THE ATROCITIES OF THE KHMER ROUGE

Day 5 (2nd Jan 2007) - THE TUOL SLENG PRISON

Today, it will be a grim day. A visit to Tuol Sleng Prison. I bought a book on the Pol Pot Regime and I believe most Malaysians have seen the movie, The Killing Field.

The Prison was a school, hastily converted into a prison. For US$ 3, you will be left dumb-founded to understand how a fellow human can do what even animals will not do.

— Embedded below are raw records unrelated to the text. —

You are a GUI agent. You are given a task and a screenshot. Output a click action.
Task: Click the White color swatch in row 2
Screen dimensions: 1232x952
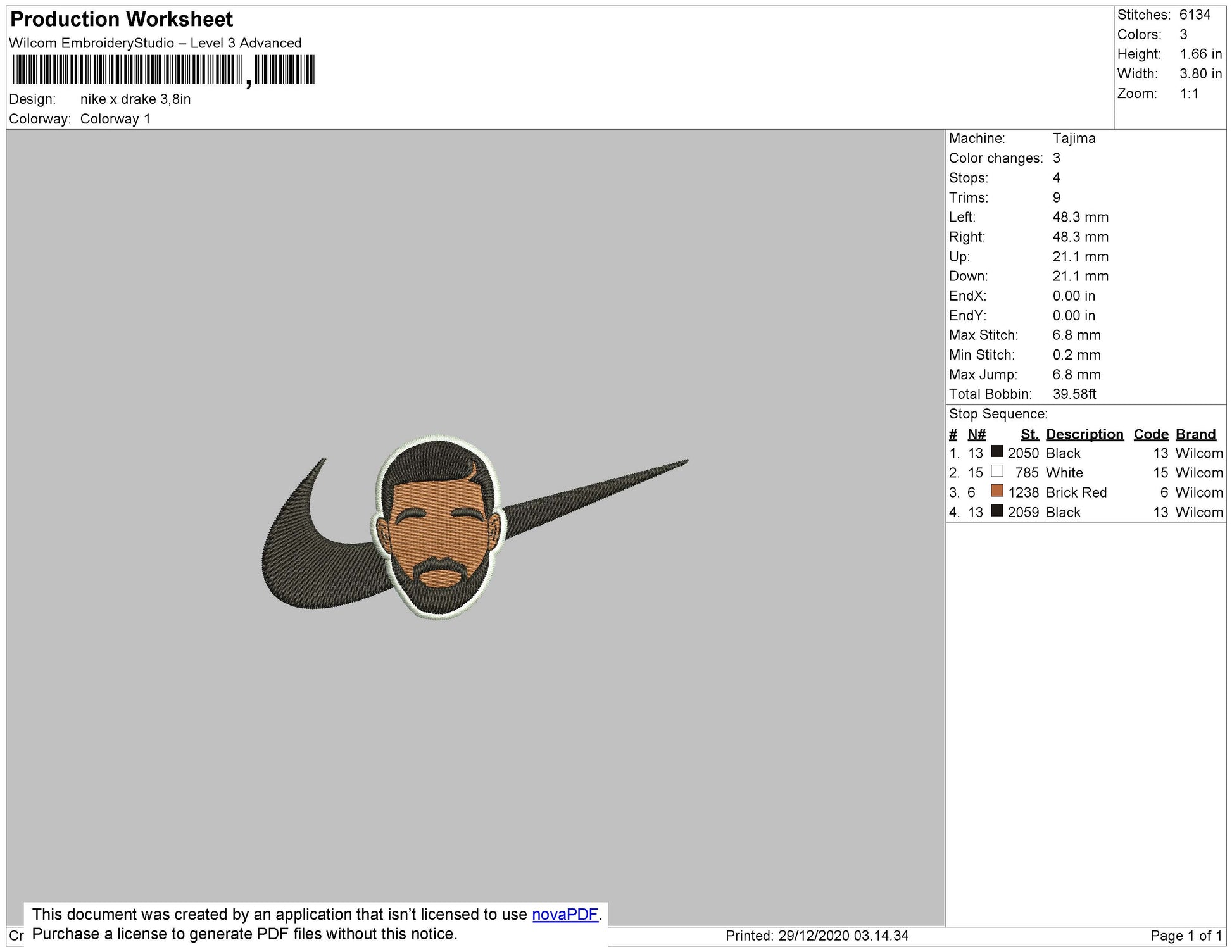996,472
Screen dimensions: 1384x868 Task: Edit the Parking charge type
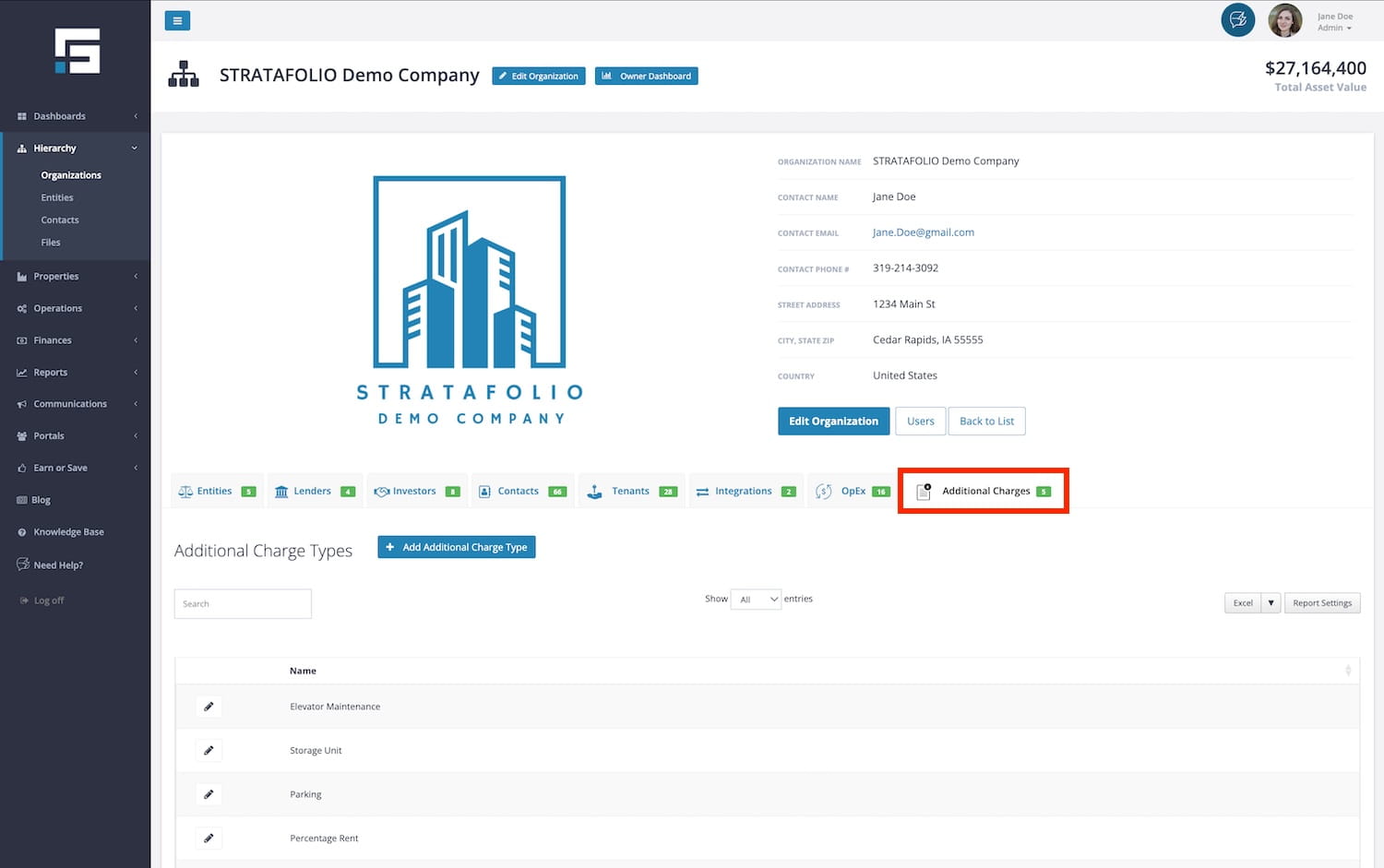[x=209, y=794]
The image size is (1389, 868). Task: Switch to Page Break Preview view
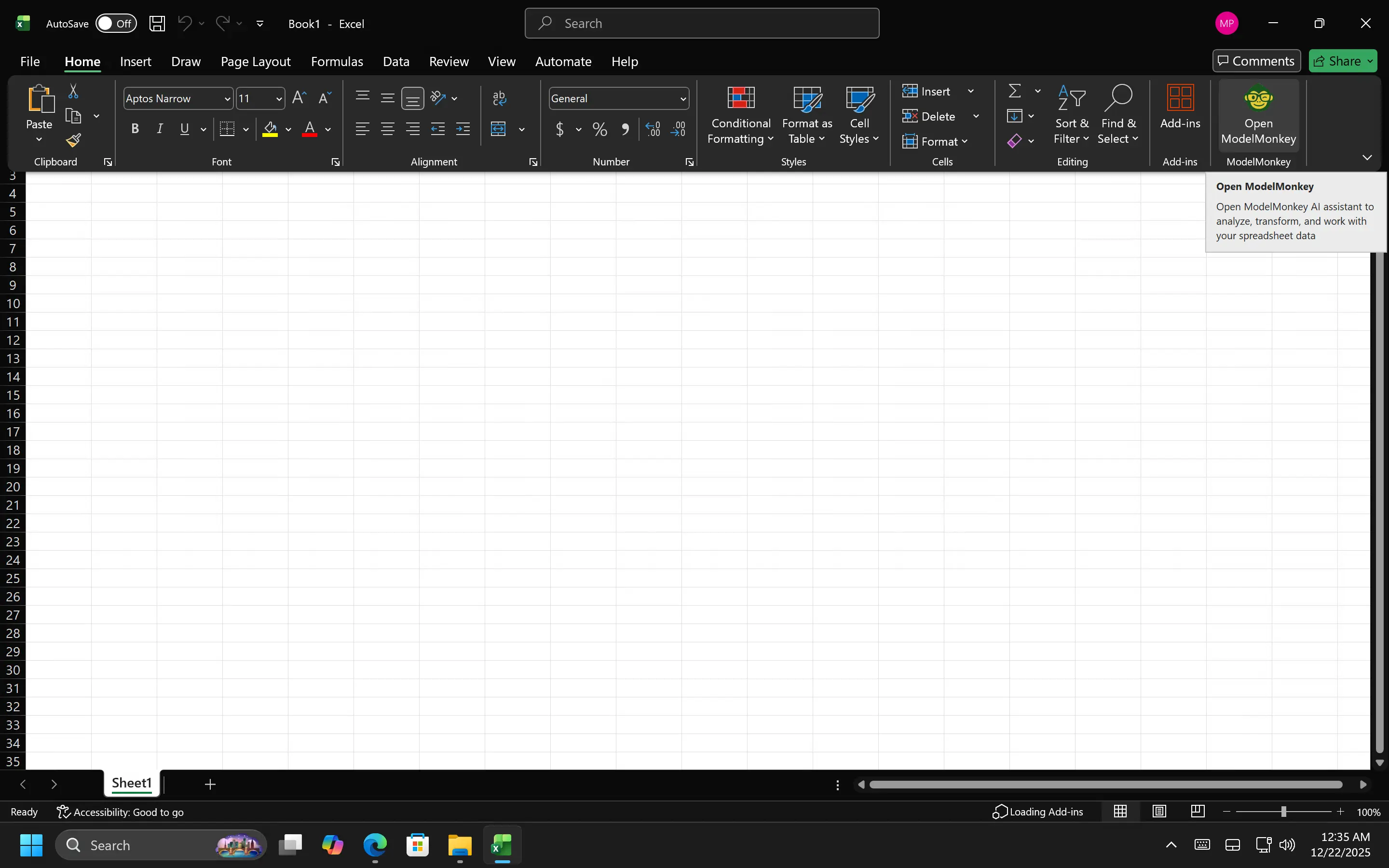[x=1198, y=811]
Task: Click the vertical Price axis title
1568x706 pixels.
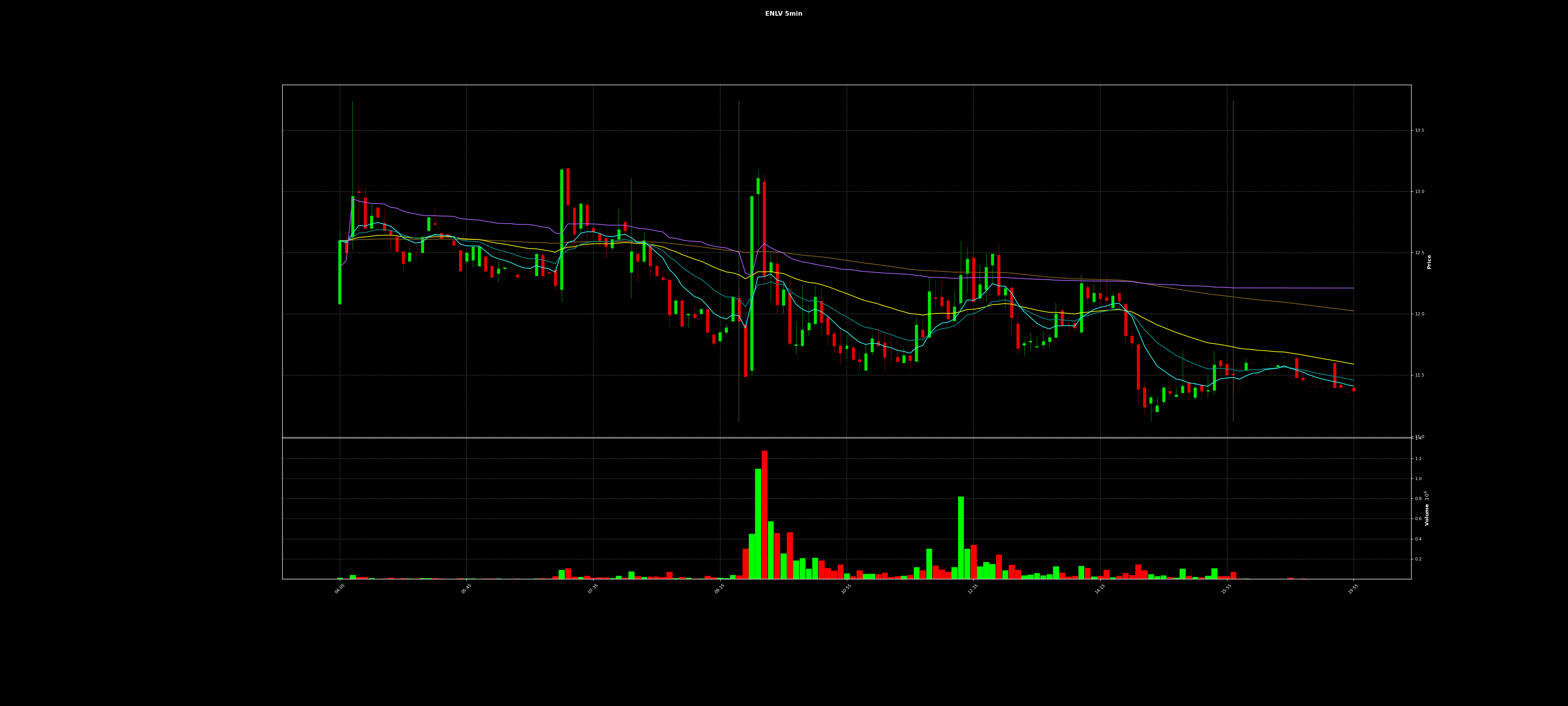Action: click(1429, 262)
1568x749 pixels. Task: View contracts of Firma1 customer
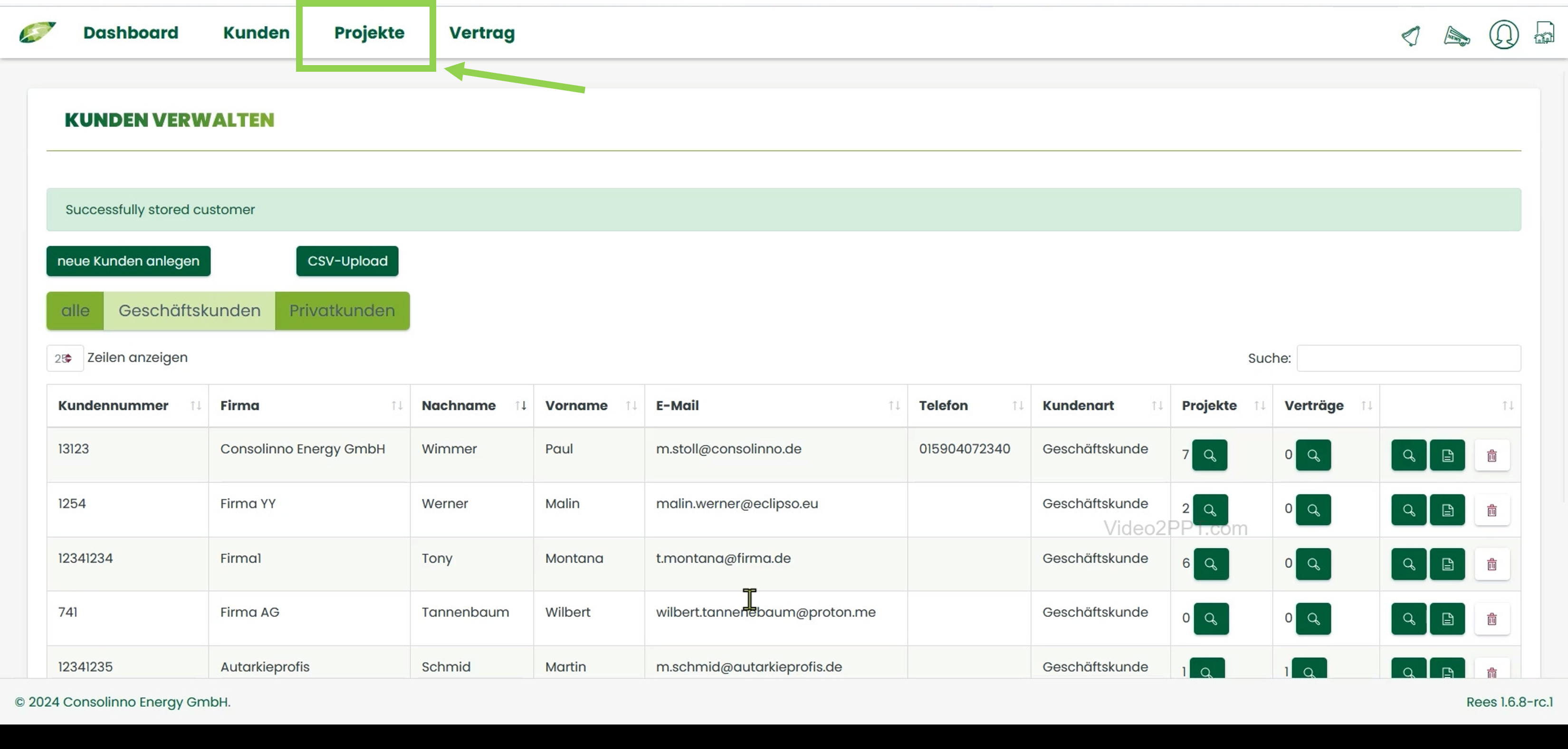[1313, 564]
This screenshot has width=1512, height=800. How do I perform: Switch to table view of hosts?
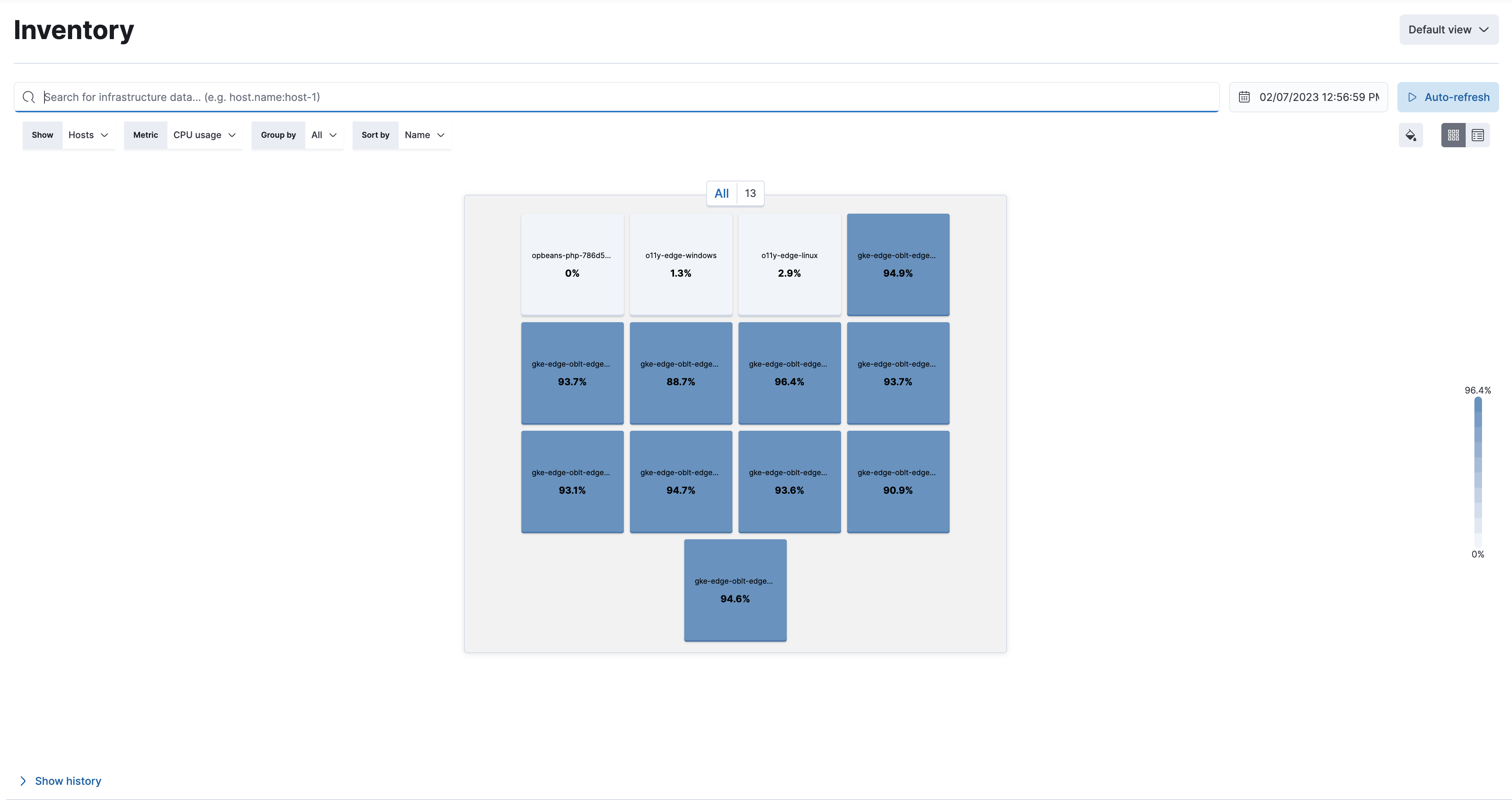coord(1478,135)
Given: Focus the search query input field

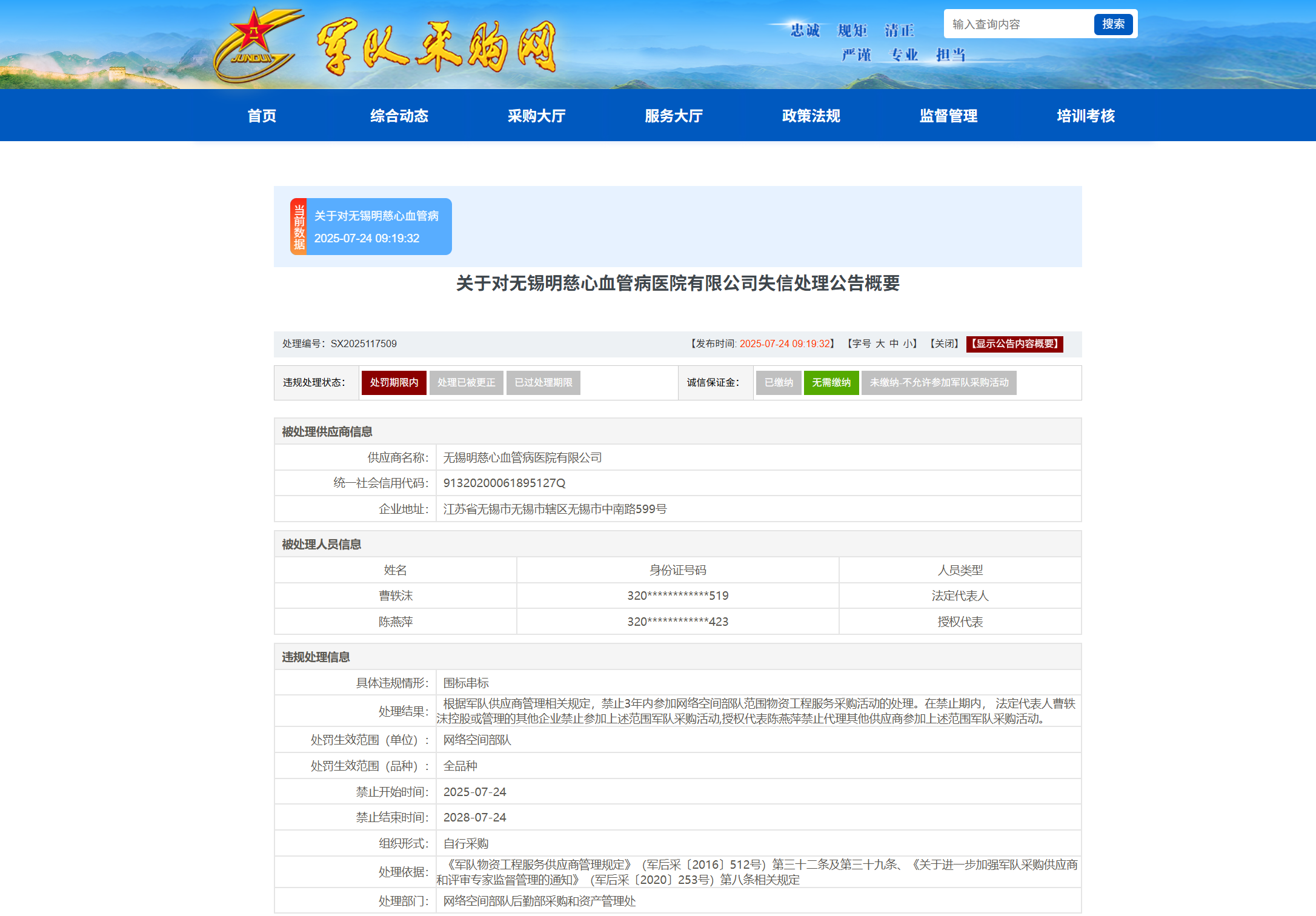Looking at the screenshot, I should tap(1019, 24).
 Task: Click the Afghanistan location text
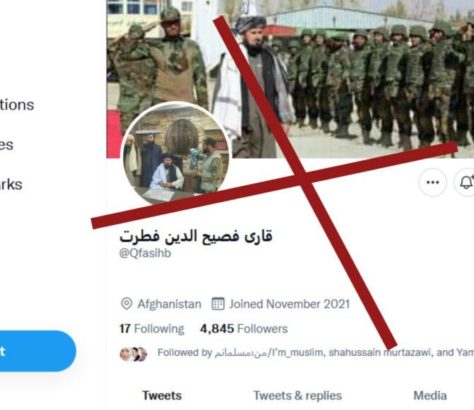169,304
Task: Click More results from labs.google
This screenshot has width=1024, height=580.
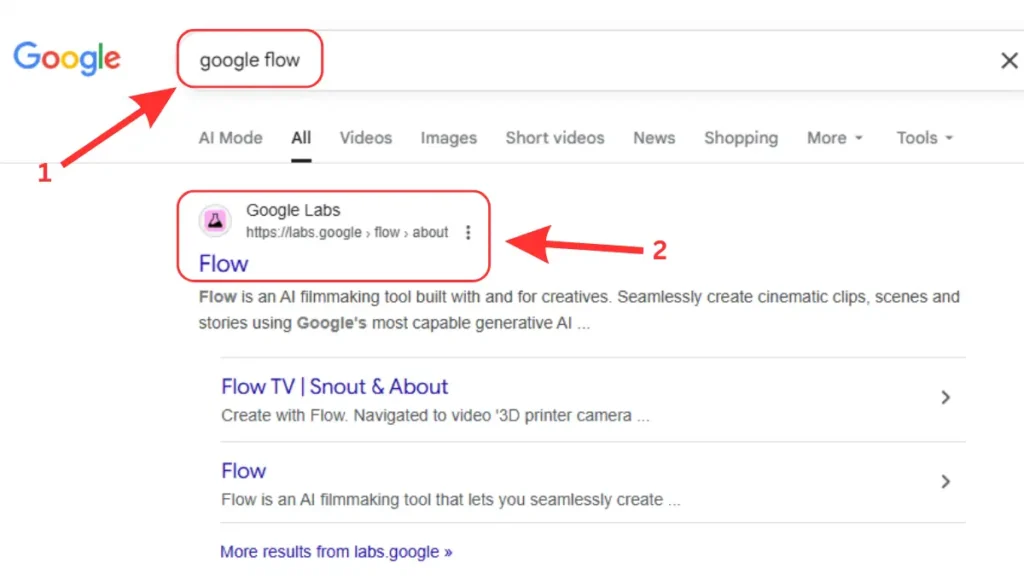Action: point(336,551)
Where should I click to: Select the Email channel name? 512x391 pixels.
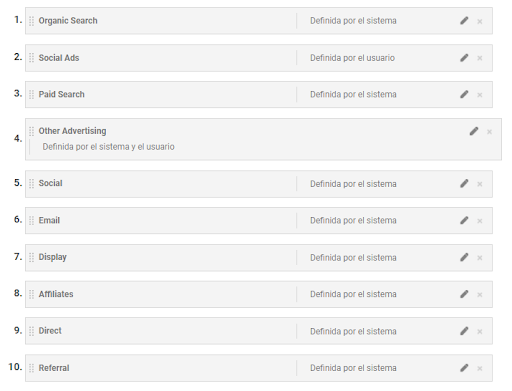(x=49, y=220)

There are stories of children (teenage Khmer Rouge soldiers) killing their own family.


Several thousand of victims (peasants, workers, technicians, engineers, doctors, teachers, students, buddhist monks, ministers, Pol Pot's Cadres, soldiers of all ranks, Cambodian Diplomatic Corps, foreigners, etc) have perished here.

What guilt would a mother with a several month old baby have done to warrant a torturing death sentence, to witness the baby thrown in the air and speared with a bayonet, and later suffered the same fate? Bliss in death for the mother.



What indoctrination can get one to enjoy pulling out the nails of one's fellow mankind with a plier?



As you make your way into this well-preserved prison, an eerie feeling and silence feel the air. There is a sign aptly telling visitors to be quiet. Actually, one need not be reminded. The place itself is not a place of joy. One will find it hard to smile, let alone laugh.

Rows and rows of well-documented black and white pictures of prisoners are displayed. Most showed fear in their faces. All had perished, in pain.


A notice to prisoners, reproduced for visitors to apprehend reads like this :

1. While getting lashes or electrification, you must not cry at all
2. If you disobey any point of my regulations, you shall get either 10 lashes or 5 shocks of electric discharge

3. Do nothing, sit still and wait for my orders. If there is no order, keep quiet. When I ask you to do something, you must do it right away without protesting


Rows and rows of handcuffs used to clamp prisoners during torture grip your senses. And your mind will wander to that period of the Pol Pot regime.

Instruments of torture are also visibly displayed, along with photographs and artist's impression of torture.

Photos of human skulls and skeletons hang on the wall. To see the actual, one can visit the Killing Field itself, located about 15kms away. I chose not to.


Lonely Planet said one should visit this place last, on one's travel itinerary. Today however, is my second last day, I'm glad I didn't visit this place on my first day. But, visit you must.

1 comment:

euphoria said...

seen these images on Astro but to actually stand there as witness to historical monstrosities, I dont think I can survive emotionally unscathed.